> TEXTO DEL EJERCICIO
○ ○ ○ ○
Quien tiene la misión de formar debe, sobre todo, abrir camino a los demás. No puede contentarse con hacerse oír; ha sido llamado a ser un ejemplo vivo de amistad, rectitud, sinceridad, lealtad, laboriosidad, alegría. Las virtudes humanas son el fundamento de las sobrenaturales, pues permiten practicarlas más acabadamente. Quien se esfuerza por vivirlas termina siendo, quizá sin pretenderlo, un punto de referencia, un amigo del que cabe fiarse, que mantiene la palabra, que está disponible cuando se necesita. Alguien que sabe compatibilizar la verdad y la justicia con la comprensión y el amor. En definitiva, una persona “de una pieza”.
Pero, sobre todo, a través de su vida y sus palabras se adivina su fe, pues cualquier circunstancia atestigua su relación de cercanía con Dios. El cristiano «ha de manifestarse auténtico, veraz, sincero en todas sus obras. Su conducta debe transparentar un espíritu: el de Cristo»[6]. Con esta fe que se expresa en obras, enciende a su alrededor afanes de santidad, poniendo espontáneamente a los demás frente a la imagen de Jesús, de modo que correspondan a su amor.
Fe y visión sobrenatural; y también mucho realismo, sentido común y comprensión. La formación humana no es un aspecto secundario en el camino hacia la santidad. La vida interior y la madurez humana se entrelazan: es preciso formar personas que puedan y quieran ser santas, no “santos de pastaflora” que se rompan apenas encuentran dificultades en la vida. Por eso, es fundamental tratar a nuestros amigos con lealtad, corrigiéndoles cuando sea necesario: «la corrección fraterna con vistas a la salvación eterna», dice el Santo Padre; y un poco más adelante, en el mismo mensaje, añade: «es un gran servicio ayudar y dejarse ayudar a leer con verdad dentro de uno mismo, para mejorar nuestra vida y caminar cada vez más rectamente por los caminos del Señor. Siempre es necesaria una mirada que ame y corrija, que conozca y reconozca, que discierna y perdone (cfr. Lc 22,61), como ha hecho y hace Dios con cada uno de nosotros»[7].
○ ○ ○ ○
> Entradas de datos recopiladas
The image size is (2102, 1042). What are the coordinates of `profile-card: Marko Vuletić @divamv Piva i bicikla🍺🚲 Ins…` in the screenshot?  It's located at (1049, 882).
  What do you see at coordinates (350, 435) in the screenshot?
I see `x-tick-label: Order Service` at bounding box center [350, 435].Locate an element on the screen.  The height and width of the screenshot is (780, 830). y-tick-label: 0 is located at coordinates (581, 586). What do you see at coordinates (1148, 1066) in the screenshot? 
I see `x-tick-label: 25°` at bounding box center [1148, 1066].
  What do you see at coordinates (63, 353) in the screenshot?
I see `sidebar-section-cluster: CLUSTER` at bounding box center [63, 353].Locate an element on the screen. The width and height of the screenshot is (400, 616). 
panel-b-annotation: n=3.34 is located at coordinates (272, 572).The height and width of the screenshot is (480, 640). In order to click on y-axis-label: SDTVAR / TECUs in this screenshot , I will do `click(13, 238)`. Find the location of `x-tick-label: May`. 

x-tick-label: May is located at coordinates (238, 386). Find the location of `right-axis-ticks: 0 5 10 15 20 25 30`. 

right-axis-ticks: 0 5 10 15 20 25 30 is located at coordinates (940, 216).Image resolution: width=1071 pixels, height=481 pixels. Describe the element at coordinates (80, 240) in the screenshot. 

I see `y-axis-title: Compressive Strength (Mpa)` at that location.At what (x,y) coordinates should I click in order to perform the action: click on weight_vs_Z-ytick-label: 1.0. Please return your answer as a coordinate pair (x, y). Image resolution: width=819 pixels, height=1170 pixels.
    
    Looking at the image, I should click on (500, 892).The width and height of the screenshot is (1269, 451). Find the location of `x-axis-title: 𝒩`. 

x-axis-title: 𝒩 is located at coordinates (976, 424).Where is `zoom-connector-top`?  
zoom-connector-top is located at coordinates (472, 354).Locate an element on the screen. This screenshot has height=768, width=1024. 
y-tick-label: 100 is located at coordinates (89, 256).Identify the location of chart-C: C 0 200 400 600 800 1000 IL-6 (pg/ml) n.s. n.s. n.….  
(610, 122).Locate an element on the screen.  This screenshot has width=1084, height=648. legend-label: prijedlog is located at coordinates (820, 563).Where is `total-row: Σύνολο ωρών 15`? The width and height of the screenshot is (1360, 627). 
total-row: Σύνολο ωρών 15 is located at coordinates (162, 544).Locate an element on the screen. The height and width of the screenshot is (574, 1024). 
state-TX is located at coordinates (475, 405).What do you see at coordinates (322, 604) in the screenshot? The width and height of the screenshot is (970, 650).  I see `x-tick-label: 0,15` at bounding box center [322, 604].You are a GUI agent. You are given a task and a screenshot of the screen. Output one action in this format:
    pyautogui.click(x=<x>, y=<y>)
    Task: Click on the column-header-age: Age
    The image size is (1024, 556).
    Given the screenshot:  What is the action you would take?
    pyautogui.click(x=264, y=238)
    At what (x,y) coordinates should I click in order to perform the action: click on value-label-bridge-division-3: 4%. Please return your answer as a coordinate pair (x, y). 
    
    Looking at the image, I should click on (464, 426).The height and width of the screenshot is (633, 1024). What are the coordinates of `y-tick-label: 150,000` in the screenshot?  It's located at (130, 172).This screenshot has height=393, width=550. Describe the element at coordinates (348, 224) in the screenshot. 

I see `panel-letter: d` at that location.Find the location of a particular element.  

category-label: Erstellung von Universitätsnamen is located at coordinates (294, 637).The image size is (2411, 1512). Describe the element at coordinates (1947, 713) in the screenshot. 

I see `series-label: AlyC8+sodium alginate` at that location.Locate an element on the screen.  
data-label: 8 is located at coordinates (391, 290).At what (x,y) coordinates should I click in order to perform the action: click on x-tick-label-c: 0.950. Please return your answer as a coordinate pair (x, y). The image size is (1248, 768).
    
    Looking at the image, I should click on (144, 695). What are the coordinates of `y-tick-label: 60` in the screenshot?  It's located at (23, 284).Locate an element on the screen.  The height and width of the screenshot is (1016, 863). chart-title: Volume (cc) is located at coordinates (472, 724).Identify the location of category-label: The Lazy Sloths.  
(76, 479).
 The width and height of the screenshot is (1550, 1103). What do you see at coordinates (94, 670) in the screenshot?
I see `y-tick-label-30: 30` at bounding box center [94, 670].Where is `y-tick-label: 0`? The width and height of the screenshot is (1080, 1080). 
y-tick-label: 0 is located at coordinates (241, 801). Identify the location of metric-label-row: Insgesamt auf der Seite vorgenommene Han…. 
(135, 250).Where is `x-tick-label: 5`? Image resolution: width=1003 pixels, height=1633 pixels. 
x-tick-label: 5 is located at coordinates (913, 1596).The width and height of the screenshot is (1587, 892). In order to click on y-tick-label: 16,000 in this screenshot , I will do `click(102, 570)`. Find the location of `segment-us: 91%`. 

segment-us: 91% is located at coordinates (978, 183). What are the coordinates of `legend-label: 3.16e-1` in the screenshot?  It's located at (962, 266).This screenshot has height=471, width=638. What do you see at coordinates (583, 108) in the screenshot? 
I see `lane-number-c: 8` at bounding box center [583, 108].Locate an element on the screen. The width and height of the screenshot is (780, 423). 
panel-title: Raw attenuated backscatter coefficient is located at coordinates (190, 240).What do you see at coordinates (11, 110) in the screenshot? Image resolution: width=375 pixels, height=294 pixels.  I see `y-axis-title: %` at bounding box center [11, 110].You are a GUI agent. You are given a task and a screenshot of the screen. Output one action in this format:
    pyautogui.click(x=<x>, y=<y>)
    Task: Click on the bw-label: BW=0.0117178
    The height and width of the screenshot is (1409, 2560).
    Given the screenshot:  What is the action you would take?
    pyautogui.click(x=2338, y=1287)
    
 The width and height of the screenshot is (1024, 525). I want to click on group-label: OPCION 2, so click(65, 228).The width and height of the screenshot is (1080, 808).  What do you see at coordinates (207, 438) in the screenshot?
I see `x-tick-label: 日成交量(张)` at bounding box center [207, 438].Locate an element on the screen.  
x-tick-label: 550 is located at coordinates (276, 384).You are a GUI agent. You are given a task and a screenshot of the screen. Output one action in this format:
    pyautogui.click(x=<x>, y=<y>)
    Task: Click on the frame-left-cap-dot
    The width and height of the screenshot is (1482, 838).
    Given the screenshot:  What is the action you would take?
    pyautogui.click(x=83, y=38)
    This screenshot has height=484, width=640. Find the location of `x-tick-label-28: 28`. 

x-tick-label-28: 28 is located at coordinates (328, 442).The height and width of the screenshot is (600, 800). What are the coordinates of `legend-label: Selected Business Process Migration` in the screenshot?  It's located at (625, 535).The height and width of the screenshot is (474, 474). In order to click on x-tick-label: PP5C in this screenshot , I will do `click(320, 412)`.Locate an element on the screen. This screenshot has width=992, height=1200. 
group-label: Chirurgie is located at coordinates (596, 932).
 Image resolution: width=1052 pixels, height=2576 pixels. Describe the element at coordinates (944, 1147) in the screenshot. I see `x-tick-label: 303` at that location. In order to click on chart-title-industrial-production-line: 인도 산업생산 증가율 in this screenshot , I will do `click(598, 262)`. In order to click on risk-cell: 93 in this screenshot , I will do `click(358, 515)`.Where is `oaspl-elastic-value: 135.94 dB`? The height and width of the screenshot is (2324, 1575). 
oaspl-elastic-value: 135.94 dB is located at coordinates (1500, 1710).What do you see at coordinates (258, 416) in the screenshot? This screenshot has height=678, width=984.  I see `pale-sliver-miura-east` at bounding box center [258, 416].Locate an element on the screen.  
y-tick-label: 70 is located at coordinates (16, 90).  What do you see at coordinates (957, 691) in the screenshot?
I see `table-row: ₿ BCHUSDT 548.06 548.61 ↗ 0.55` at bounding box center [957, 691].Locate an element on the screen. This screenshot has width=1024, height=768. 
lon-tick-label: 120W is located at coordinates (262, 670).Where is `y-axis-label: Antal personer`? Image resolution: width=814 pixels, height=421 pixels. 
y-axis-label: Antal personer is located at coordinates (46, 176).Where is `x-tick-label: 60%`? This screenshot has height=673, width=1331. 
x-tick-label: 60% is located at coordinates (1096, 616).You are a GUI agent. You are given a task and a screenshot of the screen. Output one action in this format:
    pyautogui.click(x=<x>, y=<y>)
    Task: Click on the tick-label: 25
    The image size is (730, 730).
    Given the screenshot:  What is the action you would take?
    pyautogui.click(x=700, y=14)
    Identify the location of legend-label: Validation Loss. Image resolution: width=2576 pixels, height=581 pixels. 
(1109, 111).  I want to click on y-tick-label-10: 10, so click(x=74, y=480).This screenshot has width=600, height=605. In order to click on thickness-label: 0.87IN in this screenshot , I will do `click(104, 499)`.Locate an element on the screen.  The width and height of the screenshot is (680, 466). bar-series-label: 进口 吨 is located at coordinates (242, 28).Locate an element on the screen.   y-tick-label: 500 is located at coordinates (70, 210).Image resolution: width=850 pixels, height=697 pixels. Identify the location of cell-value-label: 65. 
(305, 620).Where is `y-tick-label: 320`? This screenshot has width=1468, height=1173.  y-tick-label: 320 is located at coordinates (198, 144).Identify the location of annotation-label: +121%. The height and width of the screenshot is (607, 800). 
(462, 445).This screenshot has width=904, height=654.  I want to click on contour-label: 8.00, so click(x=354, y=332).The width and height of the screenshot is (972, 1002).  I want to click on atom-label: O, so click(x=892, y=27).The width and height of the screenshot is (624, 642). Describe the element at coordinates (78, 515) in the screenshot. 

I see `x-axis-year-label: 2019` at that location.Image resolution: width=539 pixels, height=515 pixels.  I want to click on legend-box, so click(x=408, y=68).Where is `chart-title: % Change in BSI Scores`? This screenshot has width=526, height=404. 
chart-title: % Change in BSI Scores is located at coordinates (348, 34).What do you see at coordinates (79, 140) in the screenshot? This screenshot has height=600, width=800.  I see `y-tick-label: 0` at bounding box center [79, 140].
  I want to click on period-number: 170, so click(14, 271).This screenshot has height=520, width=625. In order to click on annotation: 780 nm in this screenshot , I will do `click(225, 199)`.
○ ○ ○ ○
> ACCIONES REQUERIDAS
a. Explica en una a tres oraciones por qué, según el texto sobre la formación, es fundamental tratar a los amigos con lealtad y corregirlos cuando sea necesario.
b. Prosigue el texto sobre la formación a partir de su última oración.
Las entradas no intervienen en este ejercicio.

> RESPUESTAS POR TAREA
a. La formación humana no es un aspecto secundario en el camino hacia la santidad, porque la vida interior y la madurez humana se entrelazan. Por eso es preciso formar personas que puedan y quieran ser santas, no «santos de pastaflora» que se rompan apenas encuentran dificultades en la vida.

b.
A veces, la tentación de callar por temor a ofender es fuerte. «Nunca quieres “agotar la verdad”», dice san Josemaría; y a continuación da una lista de excusas: «–Unas veces, por corrección. Otras −las más−, por no darte un mal rato. Algunas, por no darlo. Y, siempre, por cobardía. Así, con ese miedo a ahondar, jamás serás hombre de criterio»[8]. Corregir cuesta. Sin embargo, es indispensable, por el bien de esa persona, decirle las cosas claras tantas veces como sea necesario, «viviendo la verdad con caridad» (Ef 4, 15). San Josemaría, cuando hablaba de la necesidad de ser siempre sinceros, ponía frecuentemente el ejemplo de quien va a un médico y calla o disimula los síntomas: un comportamiento imprudente. Pero aún sería peor si el médico no quisiera recetar los medicamentos oportunos al enfermo para evitarle el mal rato de tomarlos. La tarea de formación requiere confianza mutua, prudencia y fortaleza: quien forma ha de ser claro, sin brusquedades; quien escucha, ha de acoger con agradecimiento los consejos, manifestando con sencillez sus dificultades, consciente de que lo que se le dice es para su bien.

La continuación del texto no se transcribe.